EDITORIAL

ACS, Hochtief y el proteccionismo

La estrategia de los directivos de Hochtief contra la oferta de su principal accionista, la española ACS, para aumentar su participación en el capital de la primera constructora alemana acaba de recibir otro sonoro varapalo. La Comisión de Control de Adquisiciones de Australia ha eximido a ACS de tener que realizar una opa sobre la filial de Hochtief en aquel país, Leighton, en la que la alemana tiene el 54,5%. Esta decisión se suma a la del Australian and Securities and Investment Commision, el regulador del mercado de valores, que rechazó la misma demanda de los directivos de Hochtief. Al contrario que éstos, los responsables de Leighton aseguran no plantearse recurrir la decisión y dan por buena la voluntad anunciada por ACS de respetar sus acuerdos de gobierno corporativo y la independencia de su empresa.

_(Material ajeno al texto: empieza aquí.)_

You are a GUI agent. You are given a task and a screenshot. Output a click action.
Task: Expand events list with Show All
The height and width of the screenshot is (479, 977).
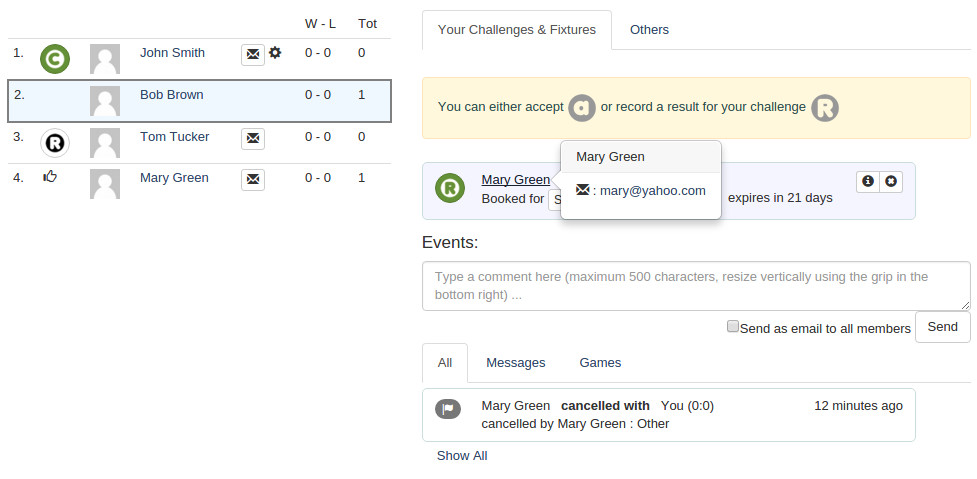pos(462,456)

La oferta de ACS por Hochtief pretende superar el 30% de esta, en la que tiene ahora el 29,9%, y así eludir la barrera de la opa obligatoria en posteriores compras, que haría hasta superar el 50% para poder realizar la consolidación de las cuentas de Hochtief. La estrategia de los directivos de la empresa germana ha entrado en una deriva más obstruccionista que defensiva que busca además un apoyo político tan indeseable como proteccionista. De nuevo hay que pedir que se dé a los accionistas libertad para elegir.